- Source text -
****************************************
The Proud Heritage of the 'Prevailing White Wage'
By Vin Suprynowicz
[email protected]
    
Special to The Libertarian Enterprise
         Among the many uncataloged sins of the octopus-like government 
we've managed to develop over the past eight decades is the damage 
done by bureaucratic "happy-talk" to the plain meaning of English 
words.
         Government raises organized euphemism to a high art. When 
lawmakers and their busy scribes want to take more money from 
wage-earners and hand it to big campaign contributors who happen to 
be in the business of building schools, soup kitchens, or women's 
shelters, they're not going to call said legislation the 
"Construction Magnates' Pay-off Bill." No, no. It's the "Woman and 
Child Safety Act of 1997."
         Likewise, the politically naive might assume the proper way to 
determine the "prevailing wage" for a given public works project 
would be to place ads, offering to pay $10 per hour.
****************************************
- Data shown -

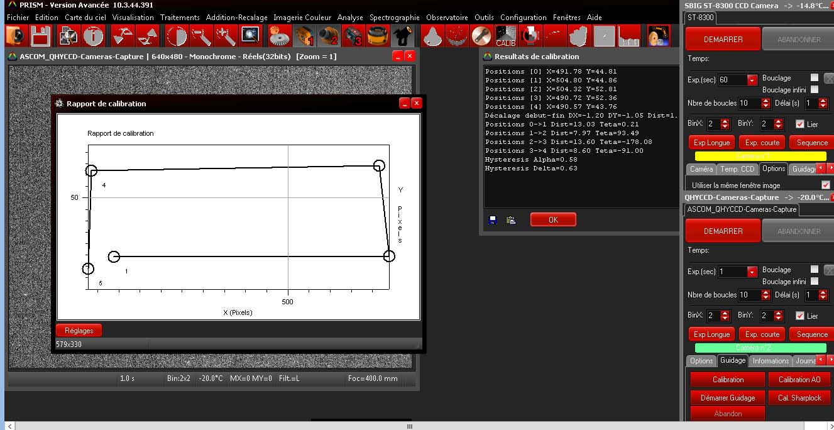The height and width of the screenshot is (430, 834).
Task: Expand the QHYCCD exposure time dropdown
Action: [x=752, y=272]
****************************************
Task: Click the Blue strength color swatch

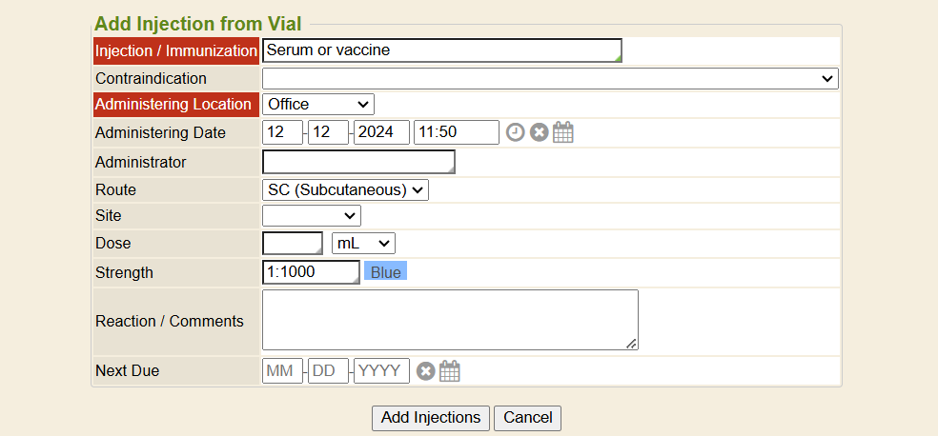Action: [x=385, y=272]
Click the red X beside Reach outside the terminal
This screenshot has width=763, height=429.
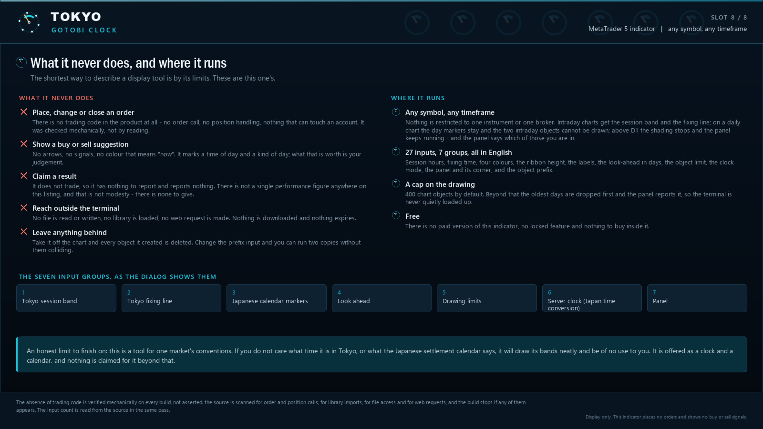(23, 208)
****************************************
- Tasks -
1 – In the prevailing wage essay, what name does the author say such legislation is actually given?
2 – Name every kind of building that the prevailing wage essay says the campaign contributors are in the business of building.
Answer from the prevailing wage essay alone.

- Answers for this exercise -
1 – The "Woman and Child Safety Act of 1997."

2 – Schools, soup kitchens, and women's shelters.